Ответьте на вопросы по приведенному ниже фрагменту текста.
1. Как, согласно фрагменту, зовут г. Литвина?
2. Какое название носит пьеса, которую написал г. Эфрон?
3. Кто отказался играть в этой пьесе, когда ее хотели поставить в Петербурге два года тому назад?

- **Фрагмент текста**:
========================================================================
Шрифт
Source Sans Pro
Размер шрифта
18
Цвет фона
* * *
Герой дня, бесспорно, г. Литвин.2
О нем говорит вся русская пресса.
И благодаря нескромности газет, мы знаем имя этой «прелестной маски».
Его зовут…
Тут мне вспоминается эпизод, приключившийся когда-то с петербургским литератором Z, который был не только известен писаньем доносов, но даже служил… «и хорошо служил», как говорит Хлестаков.3
В то время петербургские журналисты часто сходились в каком-то ресторанчике, носившем название «литературного».
Там же заседал всегда и один отставной генерал, большой любитель литераторов и литературы.
Однажды вечером генерал сидел в компании с литераторами, а за соседним столиком поместился в одиночестве Дзэт.
Дзэту давно хотелось познакомиться с генералом.
Он улучил минутку, чтобы ввязаться в разговор, и деликатненько вставил замечание:
– Позвольте сказать, ваше превосходительство, что в данном случае вы не совсем, ваше превосходительство, по моему мнению, правы…
Генерал «воззрился»:
– А с кем имею честь говорить, имени, отчества, фамилии вашей не знаю!
Дзэт вскочил, шаркнул ножкой и поспешил отрекомендоваться:
– Моя фамилия – Дзэт!
Генерал отступил на два шага, поднял руки и, трагически потрясая ими, воскликнул с ужасом:
– Не называйся!
Итак г. Литвина зовут С.К. Эфроном.
– Не называйся!
«Северо-Западное Слово»4 сообщает, что этот г. Эфрон давно уже знаменит в Вильне.
Он занимался маклерством, продавал какие-то зверинцы.
Пытался сорвать где-то какой-то куртаж5, но, претерпев неудачу, занялся другими делами, – не лучше.
Он написал пьесу «Сыны Израиля», у которой есть история и даже география.6
«Театр и Искусство» вспоминает:7
– В Одессе г-жа Волгина поставила эту пьесу, но спектакля не докончили, потому что пришлось вызвать сотню казаков для полного «ансамбля».
«Будущность» припоминает:8
– В январе этого года актер г. Травинский9, игравший в Екатеринбурге, хотел поставить пьесу г. Эфрона в свой бенефис, но начальник губернии не разрешил этого.
Когда ее хотели поставить в Севастополе, актеры отказались играть и возвратили роли.
Когда ее хотели поставить два года тому назад в Петербурге10, в пьесе отказался играть г. Далматов, отказался играть г. Бравич. Теперь отказались играть г-жа Яворская, г. Яковлев11.12
Такова пьеса.
Ее никто не хочет играть.
А когда находятся актеры, готовые сыграть даже эту пьесу, – ее вышвыривает администрация.
Когда же и администрация оказывает пьесе «терпимость», – для успеха пьесы приходится вызывать сотню казаков.
И так от Екатеринбурга до Севастополя!
Пьесу вышвырнули с Александринской сцены, несмотря на то, что на ней есть бланк Крылова13, – а с этим бланком на этой сцене пьесы учитываются всегда.
Он имеет кредит в учетном комитете, который называется театрально-литературным.
========================================================================
- **Исходные данные**:
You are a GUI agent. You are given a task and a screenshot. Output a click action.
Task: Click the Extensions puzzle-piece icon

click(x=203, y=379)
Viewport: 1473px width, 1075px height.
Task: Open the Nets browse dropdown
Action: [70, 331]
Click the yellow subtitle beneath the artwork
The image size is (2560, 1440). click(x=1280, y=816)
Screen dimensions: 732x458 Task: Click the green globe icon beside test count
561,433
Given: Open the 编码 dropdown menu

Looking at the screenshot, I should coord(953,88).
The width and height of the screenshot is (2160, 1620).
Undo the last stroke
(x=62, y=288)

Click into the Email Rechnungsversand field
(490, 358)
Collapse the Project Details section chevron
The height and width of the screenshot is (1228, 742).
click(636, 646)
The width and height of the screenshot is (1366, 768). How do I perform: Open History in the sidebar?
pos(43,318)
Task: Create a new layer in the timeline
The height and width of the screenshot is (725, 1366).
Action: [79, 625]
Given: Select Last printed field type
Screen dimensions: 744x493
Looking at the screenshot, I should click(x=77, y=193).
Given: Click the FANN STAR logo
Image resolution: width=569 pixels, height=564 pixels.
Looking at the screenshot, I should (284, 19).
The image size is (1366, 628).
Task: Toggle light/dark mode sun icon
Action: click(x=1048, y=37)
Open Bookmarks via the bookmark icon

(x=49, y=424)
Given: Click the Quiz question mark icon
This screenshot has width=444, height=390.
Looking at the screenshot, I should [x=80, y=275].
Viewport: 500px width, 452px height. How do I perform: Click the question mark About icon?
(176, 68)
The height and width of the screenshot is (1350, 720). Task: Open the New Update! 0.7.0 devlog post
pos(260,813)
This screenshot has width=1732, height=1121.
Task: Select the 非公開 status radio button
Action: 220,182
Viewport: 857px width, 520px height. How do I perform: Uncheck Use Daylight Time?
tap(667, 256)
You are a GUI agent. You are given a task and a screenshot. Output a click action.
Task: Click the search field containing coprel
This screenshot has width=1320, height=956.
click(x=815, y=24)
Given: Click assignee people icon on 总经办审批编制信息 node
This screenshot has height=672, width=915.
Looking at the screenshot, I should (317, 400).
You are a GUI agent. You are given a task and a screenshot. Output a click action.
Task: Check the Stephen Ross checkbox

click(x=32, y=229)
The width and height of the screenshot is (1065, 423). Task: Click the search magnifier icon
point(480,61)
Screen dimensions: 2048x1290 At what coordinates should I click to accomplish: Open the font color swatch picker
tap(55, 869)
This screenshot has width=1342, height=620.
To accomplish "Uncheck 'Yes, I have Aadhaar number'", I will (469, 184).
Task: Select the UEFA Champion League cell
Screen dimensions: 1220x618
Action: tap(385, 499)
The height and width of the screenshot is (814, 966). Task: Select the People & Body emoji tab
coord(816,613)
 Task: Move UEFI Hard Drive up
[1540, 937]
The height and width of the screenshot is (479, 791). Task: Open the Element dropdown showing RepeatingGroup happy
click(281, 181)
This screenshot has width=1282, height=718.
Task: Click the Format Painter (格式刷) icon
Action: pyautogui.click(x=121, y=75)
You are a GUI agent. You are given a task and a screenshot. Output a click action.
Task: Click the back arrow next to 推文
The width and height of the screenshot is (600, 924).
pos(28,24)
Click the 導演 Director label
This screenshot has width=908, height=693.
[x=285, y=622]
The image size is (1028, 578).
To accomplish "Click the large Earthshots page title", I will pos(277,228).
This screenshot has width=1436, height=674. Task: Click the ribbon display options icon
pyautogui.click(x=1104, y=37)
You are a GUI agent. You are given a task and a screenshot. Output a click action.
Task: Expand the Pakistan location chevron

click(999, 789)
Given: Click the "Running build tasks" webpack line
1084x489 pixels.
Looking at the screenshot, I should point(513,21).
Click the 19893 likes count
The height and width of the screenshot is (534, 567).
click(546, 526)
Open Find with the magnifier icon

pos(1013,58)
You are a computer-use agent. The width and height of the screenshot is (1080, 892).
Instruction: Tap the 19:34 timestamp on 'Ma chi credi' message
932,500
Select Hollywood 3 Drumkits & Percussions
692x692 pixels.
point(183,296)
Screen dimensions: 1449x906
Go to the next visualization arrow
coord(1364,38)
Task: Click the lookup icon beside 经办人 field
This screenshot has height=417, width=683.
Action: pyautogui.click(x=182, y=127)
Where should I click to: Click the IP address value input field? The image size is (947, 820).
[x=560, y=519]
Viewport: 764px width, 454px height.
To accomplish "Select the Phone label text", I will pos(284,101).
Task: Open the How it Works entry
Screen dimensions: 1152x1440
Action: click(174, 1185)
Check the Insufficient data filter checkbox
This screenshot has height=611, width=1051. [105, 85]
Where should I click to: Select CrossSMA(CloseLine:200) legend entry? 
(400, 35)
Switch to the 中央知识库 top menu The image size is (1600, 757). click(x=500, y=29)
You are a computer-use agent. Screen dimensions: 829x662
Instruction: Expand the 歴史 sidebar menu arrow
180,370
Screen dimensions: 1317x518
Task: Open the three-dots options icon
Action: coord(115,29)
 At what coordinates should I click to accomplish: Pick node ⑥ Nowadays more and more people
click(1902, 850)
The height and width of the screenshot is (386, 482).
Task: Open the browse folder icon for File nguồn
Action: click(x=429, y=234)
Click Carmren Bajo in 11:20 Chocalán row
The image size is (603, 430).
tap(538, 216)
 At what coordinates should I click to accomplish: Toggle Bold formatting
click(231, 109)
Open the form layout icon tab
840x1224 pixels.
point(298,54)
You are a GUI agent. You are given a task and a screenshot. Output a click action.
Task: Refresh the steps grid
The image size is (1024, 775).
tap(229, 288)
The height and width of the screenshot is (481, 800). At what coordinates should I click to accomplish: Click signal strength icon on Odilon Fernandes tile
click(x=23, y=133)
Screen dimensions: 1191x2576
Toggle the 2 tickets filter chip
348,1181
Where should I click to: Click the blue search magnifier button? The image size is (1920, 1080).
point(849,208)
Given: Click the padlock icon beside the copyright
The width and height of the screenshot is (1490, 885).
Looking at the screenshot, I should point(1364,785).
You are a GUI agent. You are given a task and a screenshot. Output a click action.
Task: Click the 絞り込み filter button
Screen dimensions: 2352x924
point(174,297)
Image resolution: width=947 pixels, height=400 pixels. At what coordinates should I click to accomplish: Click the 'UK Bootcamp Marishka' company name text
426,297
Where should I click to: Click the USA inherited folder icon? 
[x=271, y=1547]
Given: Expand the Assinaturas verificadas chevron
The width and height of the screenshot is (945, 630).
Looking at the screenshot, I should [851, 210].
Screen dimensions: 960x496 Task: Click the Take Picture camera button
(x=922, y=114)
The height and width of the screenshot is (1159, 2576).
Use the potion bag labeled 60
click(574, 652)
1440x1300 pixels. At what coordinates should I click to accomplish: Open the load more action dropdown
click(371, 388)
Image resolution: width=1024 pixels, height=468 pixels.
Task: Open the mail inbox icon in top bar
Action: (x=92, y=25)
========================================================================
- **Решение задачи**:
1. С.К. Эфрон.
2. «Сыны Израиля».
3. Г. Далматов и г. Бравич.